Une heure plus tard, on commence à échanger des blagues, on rit ensemble, certains trinquent avec moi, l’alcool ne privilégie aucun sang, il a le même effet sur un Syrien sorti d’une guerre que sur un Corse qui n’a jamais quitté sa région.
Le feu s’éteint, on est étendus sous les étoiles plus visibles. Un des convives joue de la guitare, un autre interprète des chansons françaises traditionnelles, ce n’est pas seulement la fête de la Saint Jean, mais aussi celle de la musique. Au bout d’un moment, j’oublie où je suis, j’oublie le temps, et je commence à fredonner une ancienne chanson syrienne, en arabe, sans demander l’avis de quiconque, la guitariste me suit, ma voix n’est pas du tout bonne, mais je m’en fous. A la fin de la chanson les gens m’applaudissent fort, me demandent l’histoire de cette chanson, pourquoi je la chante, d’où je viens en Syrie, où je vis ici, etc…

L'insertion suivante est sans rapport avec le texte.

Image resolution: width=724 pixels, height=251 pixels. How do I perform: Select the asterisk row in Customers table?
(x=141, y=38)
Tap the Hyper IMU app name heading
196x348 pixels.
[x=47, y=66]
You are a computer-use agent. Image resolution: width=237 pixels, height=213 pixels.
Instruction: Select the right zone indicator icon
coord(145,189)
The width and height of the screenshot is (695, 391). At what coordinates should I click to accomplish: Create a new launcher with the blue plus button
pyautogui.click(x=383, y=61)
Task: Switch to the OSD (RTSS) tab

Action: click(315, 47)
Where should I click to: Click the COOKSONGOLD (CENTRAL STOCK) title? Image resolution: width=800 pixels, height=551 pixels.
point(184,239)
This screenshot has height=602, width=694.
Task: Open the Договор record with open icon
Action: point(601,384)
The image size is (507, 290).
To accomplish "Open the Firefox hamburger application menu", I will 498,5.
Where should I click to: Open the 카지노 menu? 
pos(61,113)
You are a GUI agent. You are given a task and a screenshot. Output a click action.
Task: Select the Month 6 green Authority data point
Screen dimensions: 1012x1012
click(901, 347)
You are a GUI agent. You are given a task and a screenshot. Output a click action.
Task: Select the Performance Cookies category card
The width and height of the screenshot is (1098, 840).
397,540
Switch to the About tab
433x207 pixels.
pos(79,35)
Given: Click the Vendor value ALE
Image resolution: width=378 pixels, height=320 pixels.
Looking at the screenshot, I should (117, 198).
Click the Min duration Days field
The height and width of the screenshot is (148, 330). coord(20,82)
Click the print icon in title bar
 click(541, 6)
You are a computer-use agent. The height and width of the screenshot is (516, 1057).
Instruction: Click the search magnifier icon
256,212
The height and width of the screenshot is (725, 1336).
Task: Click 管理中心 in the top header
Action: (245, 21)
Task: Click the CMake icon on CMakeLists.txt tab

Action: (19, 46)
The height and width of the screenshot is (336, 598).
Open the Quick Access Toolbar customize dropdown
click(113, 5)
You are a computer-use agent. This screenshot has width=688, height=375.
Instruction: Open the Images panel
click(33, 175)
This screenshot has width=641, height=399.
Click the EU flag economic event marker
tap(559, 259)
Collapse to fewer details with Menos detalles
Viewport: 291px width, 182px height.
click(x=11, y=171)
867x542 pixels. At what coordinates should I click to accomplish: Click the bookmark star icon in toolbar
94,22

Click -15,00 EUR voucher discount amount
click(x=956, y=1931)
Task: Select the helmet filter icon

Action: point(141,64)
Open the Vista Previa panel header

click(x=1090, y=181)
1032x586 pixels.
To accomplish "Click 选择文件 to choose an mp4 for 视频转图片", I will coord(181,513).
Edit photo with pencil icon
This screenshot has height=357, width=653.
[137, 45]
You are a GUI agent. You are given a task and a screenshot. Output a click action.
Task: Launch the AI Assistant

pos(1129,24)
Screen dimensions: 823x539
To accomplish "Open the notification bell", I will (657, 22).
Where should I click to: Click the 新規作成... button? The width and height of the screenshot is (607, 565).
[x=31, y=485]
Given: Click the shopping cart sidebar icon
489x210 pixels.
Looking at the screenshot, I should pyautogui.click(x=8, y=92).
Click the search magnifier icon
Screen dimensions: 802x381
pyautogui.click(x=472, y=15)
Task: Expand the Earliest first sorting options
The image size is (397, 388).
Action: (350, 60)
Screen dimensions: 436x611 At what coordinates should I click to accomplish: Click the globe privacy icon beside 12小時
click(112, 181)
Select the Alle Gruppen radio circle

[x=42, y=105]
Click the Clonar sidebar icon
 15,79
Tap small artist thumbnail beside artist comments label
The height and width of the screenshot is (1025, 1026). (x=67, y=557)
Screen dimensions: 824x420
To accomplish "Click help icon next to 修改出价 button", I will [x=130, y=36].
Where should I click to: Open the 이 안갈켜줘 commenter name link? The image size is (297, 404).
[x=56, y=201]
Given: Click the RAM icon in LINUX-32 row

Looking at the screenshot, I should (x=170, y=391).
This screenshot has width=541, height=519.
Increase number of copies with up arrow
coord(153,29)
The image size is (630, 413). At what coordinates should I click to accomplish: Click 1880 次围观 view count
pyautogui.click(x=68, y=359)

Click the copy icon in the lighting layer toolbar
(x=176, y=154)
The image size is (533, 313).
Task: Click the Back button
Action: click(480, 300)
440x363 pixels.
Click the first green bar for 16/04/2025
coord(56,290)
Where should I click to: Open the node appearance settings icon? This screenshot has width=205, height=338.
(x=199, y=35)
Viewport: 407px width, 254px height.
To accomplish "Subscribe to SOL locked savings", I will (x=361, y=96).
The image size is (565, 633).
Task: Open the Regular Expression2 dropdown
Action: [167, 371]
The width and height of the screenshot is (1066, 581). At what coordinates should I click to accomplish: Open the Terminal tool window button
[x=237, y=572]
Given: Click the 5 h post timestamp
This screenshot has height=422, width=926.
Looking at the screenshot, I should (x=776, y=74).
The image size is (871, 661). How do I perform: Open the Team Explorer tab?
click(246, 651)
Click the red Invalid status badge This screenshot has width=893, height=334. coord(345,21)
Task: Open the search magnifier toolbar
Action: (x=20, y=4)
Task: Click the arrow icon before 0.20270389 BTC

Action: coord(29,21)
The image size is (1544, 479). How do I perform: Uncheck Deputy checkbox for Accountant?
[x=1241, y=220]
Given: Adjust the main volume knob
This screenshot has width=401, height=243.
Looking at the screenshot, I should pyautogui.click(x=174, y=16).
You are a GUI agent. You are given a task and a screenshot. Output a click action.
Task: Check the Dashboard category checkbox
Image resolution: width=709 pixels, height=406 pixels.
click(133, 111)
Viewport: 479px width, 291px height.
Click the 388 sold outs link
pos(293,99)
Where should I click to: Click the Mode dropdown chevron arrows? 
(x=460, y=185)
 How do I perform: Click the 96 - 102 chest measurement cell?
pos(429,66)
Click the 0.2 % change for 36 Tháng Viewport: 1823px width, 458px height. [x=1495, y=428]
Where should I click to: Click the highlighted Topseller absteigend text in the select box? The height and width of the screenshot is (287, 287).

Dans ma vie quotidienne en France, je suis traité comme un homme à la couleur et l’accent différents, qui doit rester dans le cadre prévu pour lui et les siens; vous venez de Syrie, vous êtes musulman ou chrétien? Vous buvez de l’alcool, vous mangez du porc? Voilà les trois questions phares posées à un Arabe. Ce n’est pas du racisme mais un cliché, celui que certains orientalistes ont façonné à propos du Moyen-Orient et il s’est incrusté dans la culture française. Il peut ouvrir la porte à d’autres représentations comme Arabe égal voleur…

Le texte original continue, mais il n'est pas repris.